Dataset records
◆ ◆ ◆ ◆
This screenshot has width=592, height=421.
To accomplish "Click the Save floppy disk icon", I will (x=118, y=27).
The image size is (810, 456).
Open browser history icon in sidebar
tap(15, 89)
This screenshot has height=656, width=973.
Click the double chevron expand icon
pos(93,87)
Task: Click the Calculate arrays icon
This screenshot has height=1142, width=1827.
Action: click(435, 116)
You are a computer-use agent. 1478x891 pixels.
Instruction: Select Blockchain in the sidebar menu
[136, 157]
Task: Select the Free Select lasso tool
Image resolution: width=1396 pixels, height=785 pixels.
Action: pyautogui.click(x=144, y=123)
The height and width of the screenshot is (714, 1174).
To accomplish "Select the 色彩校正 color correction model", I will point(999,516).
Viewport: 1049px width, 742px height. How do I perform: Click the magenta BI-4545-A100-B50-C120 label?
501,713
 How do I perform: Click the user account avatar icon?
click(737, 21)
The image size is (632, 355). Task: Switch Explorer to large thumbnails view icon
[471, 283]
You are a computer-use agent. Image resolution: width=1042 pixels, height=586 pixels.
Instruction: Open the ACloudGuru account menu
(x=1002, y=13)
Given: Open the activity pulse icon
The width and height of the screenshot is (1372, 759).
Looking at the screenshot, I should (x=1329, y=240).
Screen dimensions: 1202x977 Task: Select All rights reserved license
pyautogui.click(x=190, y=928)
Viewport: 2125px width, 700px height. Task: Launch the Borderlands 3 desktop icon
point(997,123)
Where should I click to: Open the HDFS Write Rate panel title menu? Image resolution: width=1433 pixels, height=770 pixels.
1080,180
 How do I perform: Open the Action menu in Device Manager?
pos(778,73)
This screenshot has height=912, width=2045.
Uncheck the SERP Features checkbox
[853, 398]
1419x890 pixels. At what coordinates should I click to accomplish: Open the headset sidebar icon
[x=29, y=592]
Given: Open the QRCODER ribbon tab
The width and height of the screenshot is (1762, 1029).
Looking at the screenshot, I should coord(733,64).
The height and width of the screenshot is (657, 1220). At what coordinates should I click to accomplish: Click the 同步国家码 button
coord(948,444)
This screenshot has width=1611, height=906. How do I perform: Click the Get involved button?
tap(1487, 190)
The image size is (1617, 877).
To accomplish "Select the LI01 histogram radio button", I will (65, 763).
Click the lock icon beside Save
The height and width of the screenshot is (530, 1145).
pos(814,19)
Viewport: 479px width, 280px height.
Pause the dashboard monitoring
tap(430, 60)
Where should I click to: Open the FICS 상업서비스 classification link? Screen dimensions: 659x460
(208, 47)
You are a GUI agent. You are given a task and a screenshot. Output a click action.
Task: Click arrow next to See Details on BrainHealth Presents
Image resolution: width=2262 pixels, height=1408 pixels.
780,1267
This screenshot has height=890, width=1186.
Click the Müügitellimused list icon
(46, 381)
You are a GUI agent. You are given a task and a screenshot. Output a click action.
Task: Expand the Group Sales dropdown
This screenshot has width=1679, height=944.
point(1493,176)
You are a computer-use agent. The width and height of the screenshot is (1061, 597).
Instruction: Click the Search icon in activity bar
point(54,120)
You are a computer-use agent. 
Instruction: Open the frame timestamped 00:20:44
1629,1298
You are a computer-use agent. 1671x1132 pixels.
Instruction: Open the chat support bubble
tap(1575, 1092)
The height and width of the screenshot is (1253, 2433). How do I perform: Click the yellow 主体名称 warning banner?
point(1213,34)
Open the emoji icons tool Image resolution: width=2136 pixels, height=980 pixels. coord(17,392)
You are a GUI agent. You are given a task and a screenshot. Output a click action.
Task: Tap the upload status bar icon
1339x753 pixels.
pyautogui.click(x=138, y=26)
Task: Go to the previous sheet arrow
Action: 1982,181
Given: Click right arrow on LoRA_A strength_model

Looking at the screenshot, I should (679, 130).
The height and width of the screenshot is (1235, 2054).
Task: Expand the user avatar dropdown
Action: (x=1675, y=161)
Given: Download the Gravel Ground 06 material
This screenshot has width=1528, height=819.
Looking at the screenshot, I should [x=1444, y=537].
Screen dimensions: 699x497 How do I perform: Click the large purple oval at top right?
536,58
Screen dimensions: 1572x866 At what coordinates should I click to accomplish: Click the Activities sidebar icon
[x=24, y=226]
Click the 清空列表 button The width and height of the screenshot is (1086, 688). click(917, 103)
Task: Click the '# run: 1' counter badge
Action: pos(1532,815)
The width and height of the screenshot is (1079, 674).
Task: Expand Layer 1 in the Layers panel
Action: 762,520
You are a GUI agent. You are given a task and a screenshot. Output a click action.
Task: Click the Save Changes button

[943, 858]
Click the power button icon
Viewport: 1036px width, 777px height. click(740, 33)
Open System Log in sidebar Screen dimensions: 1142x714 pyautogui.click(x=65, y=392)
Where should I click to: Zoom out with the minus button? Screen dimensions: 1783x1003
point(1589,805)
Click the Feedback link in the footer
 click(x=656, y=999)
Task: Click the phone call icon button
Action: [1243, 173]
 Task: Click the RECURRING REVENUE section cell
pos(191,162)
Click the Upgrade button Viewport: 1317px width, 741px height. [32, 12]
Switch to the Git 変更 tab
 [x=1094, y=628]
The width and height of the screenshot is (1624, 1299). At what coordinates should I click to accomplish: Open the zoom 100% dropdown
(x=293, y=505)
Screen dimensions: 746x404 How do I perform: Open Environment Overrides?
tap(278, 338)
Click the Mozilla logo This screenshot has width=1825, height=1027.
◆ ◆ ◆ ◆
Write the entries out a second time. Match them exactly.

◆ **ANSWER TO THIS EXERCISE**
This screenshot has width=592, height=421.
To accomplish "Click the Save floppy disk icon", I will (x=118, y=27).
The image size is (810, 456).
Open browser history icon in sidebar
tap(15, 89)
This screenshot has height=656, width=973.
Click the double chevron expand icon
pos(93,87)
Task: Click the Calculate arrays icon
This screenshot has height=1142, width=1827.
Action: click(435, 116)
You are a computer-use agent. 1478x891 pixels.
Instruction: Select Blockchain in the sidebar menu
[136, 157]
Task: Select the Free Select lasso tool
Image resolution: width=1396 pixels, height=785 pixels.
Action: pyautogui.click(x=144, y=123)
The height and width of the screenshot is (714, 1174).
To accomplish "Select the 色彩校正 color correction model", I will point(999,516).
Viewport: 1049px width, 742px height. How do I perform: Click the magenta BI-4545-A100-B50-C120 label?
501,713
 How do I perform: Click the user account avatar icon?
click(737, 21)
The image size is (632, 355). Task: Switch Explorer to large thumbnails view icon
[471, 283]
You are a computer-use agent. Image resolution: width=1042 pixels, height=586 pixels.
Instruction: Open the ACloudGuru account menu
(x=1002, y=13)
Given: Open the activity pulse icon
The width and height of the screenshot is (1372, 759).
Looking at the screenshot, I should (x=1329, y=240).
Screen dimensions: 1202x977 Task: Select All rights reserved license
pyautogui.click(x=190, y=928)
Viewport: 2125px width, 700px height. Task: Launch the Borderlands 3 desktop icon
point(997,123)
Where should I click to: Open the HDFS Write Rate panel title menu? Image resolution: width=1433 pixels, height=770 pixels.
1080,180
 How do I perform: Open the Action menu in Device Manager?
pos(778,73)
This screenshot has height=912, width=2045.
Uncheck the SERP Features checkbox
[853, 398]
1419x890 pixels. At what coordinates should I click to accomplish: Open the headset sidebar icon
[x=29, y=592]
Given: Open the QRCODER ribbon tab
The width and height of the screenshot is (1762, 1029).
Looking at the screenshot, I should coord(733,64).
The height and width of the screenshot is (657, 1220). At what coordinates should I click to accomplish: Click the 同步国家码 button
coord(948,444)
This screenshot has width=1611, height=906. How do I perform: Click the Get involved button?
tap(1487, 190)
The image size is (1617, 877).
To accomplish "Select the LI01 histogram radio button", I will (65, 763).
Click the lock icon beside Save
The height and width of the screenshot is (530, 1145).
pos(814,19)
Viewport: 479px width, 280px height.
Pause the dashboard monitoring
tap(430, 60)
Where should I click to: Open the FICS 상업서비스 classification link? Screen dimensions: 659x460
(208, 47)
You are a GUI agent. You are given a task and a screenshot. Output a click action.
Task: Click arrow next to See Details on BrainHealth Presents
Image resolution: width=2262 pixels, height=1408 pixels.
780,1267
This screenshot has height=890, width=1186.
Click the Müügitellimused list icon
(46, 381)
You are a GUI agent. You are given a task and a screenshot. Output a click action.
Task: Expand the Group Sales dropdown
This screenshot has width=1679, height=944.
point(1493,176)
You are a computer-use agent. The width and height of the screenshot is (1061, 597).
Instruction: Click the Search icon in activity bar
point(54,120)
You are a computer-use agent. 
Instruction: Open the frame timestamped 00:20:44
1629,1298
You are a computer-use agent. 1671x1132 pixels.
Instruction: Open the chat support bubble
tap(1575, 1092)
The height and width of the screenshot is (1253, 2433). How do I perform: Click the yellow 主体名称 warning banner?
point(1213,34)
Open the emoji icons tool Image resolution: width=2136 pixels, height=980 pixels. coord(17,392)
You are a GUI agent. You are given a task and a screenshot. Output a click action.
Task: Tap the upload status bar icon
1339x753 pixels.
pyautogui.click(x=138, y=26)
Task: Go to the previous sheet arrow
Action: 1982,181
Given: Click right arrow on LoRA_A strength_model

Looking at the screenshot, I should (679, 130).
The height and width of the screenshot is (1235, 2054).
Task: Expand the user avatar dropdown
Action: (x=1675, y=161)
Given: Download the Gravel Ground 06 material
This screenshot has width=1528, height=819.
Looking at the screenshot, I should [x=1444, y=537].
Screen dimensions: 699x497 How do I perform: Click the large purple oval at top right?
536,58
Screen dimensions: 1572x866 At what coordinates should I click to accomplish: Click the Activities sidebar icon
[x=24, y=226]
Click the 清空列表 button The width and height of the screenshot is (1086, 688). click(917, 103)
Task: Click the '# run: 1' counter badge
Action: pos(1532,815)
The width and height of the screenshot is (1079, 674).
Task: Expand Layer 1 in the Layers panel
Action: 762,520
You are a GUI agent. You are given a task and a screenshot. Output a click action.
Task: Click the Save Changes button

[943, 858]
Click the power button icon
Viewport: 1036px width, 777px height. click(740, 33)
Open System Log in sidebar Screen dimensions: 1142x714 pyautogui.click(x=65, y=392)
Where should I click to: Zoom out with the minus button? Screen dimensions: 1783x1003
point(1589,805)
Click the Feedback link in the footer
 click(x=656, y=999)
Task: Click the phone call icon button
Action: [1243, 173]
 Task: Click the RECURRING REVENUE section cell
pos(191,162)
Click the Upgrade button Viewport: 1317px width, 741px height. [32, 12]
Switch to the Git 変更 tab
 [x=1094, y=628]
The width and height of the screenshot is (1624, 1299). At what coordinates should I click to accomplish: Open the zoom 100% dropdown
(x=293, y=505)
Screen dimensions: 746x404 How do I perform: Open Environment Overrides?
tap(278, 338)
Click the Mozilla logo This screenshot has width=1825, height=1027.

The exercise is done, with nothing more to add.